La petición de auxilio judicial a Costa Rica aún no ha sido contestada

El 21 de septiembre de 2010, el juez Velasco citó como testigo a González para el 15 de noviembre siguiente. Como su declaración había sido solicitada por la AVT, el magistrado encargó a esta representación 'cuidar de su comparecencia y presentación ante el juzgado'.

Unos días antes de la fecha prevista, el 8 de noviembre, la acusación presentó un escrito en el Juzgado Central de Instrucción número 6 en el que advertía de que había sabido por los medios de comunicación que el Tribunal Supremo venezolano había aprobado solicitar la extradición de González a instancias de la Fiscalía General de la República de Venezuela por su participación en el golpe de Estado.

El escrito señalaba que esa circunstancia le 'conduce a sospechar que pudiera ser detenido en nuestro país si viaja para prestar declaración'. Aunque la AVT no lo mencionaba expresamente, se refería a que si Interpol incluía la alerta de color rojo solicitada por la Fiscalía venezolana, cuando González llegara al aeropuerto de Barajas, en Madrid, las alarmas policiales saltarían y el testigo sería detenido a la espera de que las autoridades venezolanas solicitaran su extradición.

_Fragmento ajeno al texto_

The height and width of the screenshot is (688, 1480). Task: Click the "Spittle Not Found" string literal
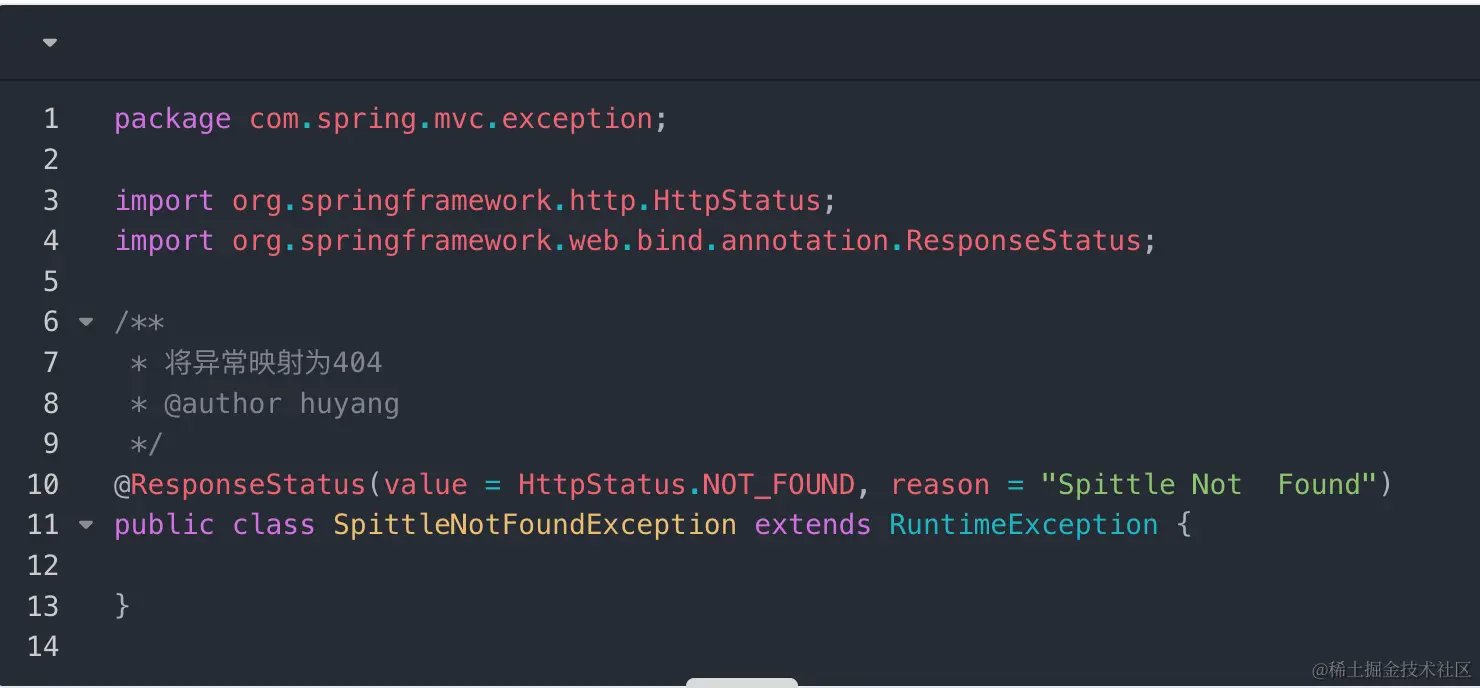[x=1208, y=485]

Como la prueba había sido admitida y la acusación confiaba en que aportara 'elementos de prueba relevantes en relación con los hechos investigados', la acusación no se resignó a perderla. En el pronunciamiento que González protagonizó ante los medios en abril de 2002 reveló 'la existencia de campamentos con capacidad para 150, 200 guerrilleros' de las FARC y el FLN en suelo venezolano. También aseguró que había alertado a la superioridad y al propio Hugo Chávez del hallazgo, pero nunca obtuvo respuesta. La AVT quiere preguntarle si en esos campamentos identificó a algún miembro de ETA.

Se da la circunstancia de que la declaración de Néstor González se produce en una causa sembrada de polémica por la negativa de Venezuela a actuar contra Arturo Cubillas, pese a la reclamación española que pesa contra él. Una acusación ampliada el pasado marzo por el juez Velasco con el delito de integración en la organización terrorista ETA en grado de dirigente.

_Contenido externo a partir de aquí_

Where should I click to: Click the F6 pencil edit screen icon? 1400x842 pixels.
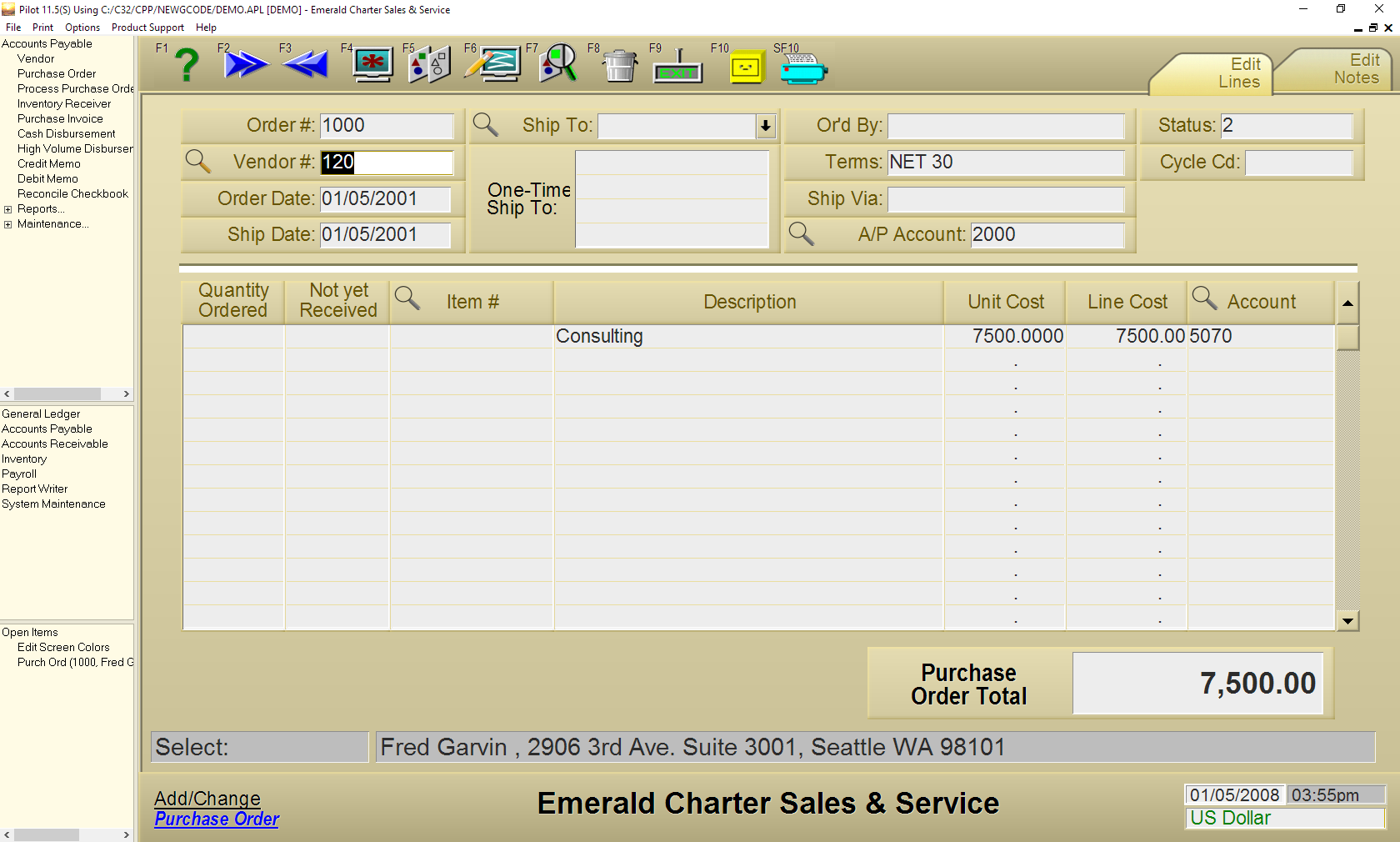493,65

En su auto, el juez declaró que el jefe de Seguridad del Instituto Nacional de Tierras (INTI) mantuvo al menos entre los años 2004 y 2008 'contacto constante, permanente y directo con la cabeza de la organización terrorista y los distintos dirigentes de los comandos activos de ésta, con quienes ha coordinado y ejecutado tareas directivas de formación e instrucción, mejora y armamento de técnicas terroristas'.

El Consejo de ministros acordó el pasado 8 de abril seguir adelante con el proceso de extradición iniciado contra el presunto etarra.

El general de Brigada retirado Néstor González González fue una de las cabezas visibles del pronunciamiento del 11 de abril de 2002 contra el Gobierno de Hugo Chávez. Ante los medios de comunicación aseguró que la guerrilla colombiana actuaba en suelo venezolano y acusó a Chávez de la 'cubanización' del país. 'Usted vende, traiciona y destruye a su pueblo por su ambición personal', espetó a Chávez. Cuando, 48 horas después del golpe, Chávez recuperó el poder, González se exilió. El 31 de julio de 2006, un juzgado de Caracas ordenó su 'aprehensión' por un delito de rebelión civil. El pasado 2 de noviembre se supo que el Tribunal Supremo solicitaría a España su extradición. Se basaba en una petición de la Fiscalía que argumentaba que 'se evidencia que efectivamente el ciudadano requerido se encuentra en el Reino de España y, dado que el mismo está solicitado por la Justicia venezolana desde el 31 de julio de 2006 y estando en conocimiento de la presentación del referido ciudadano ante un tribunal de la Audiencia Nacional de España, el Ministerio Público considera procedente y ajustado a derecho solicitar el trámite para su extradición'. En la actualidad González reside en Costa Rica, país al que el juez de la Audiencia Nacional Eloy Velasco ha cursado una comisión rogatoria para que testifique sobre la supuesta relación de ETA y las FARC.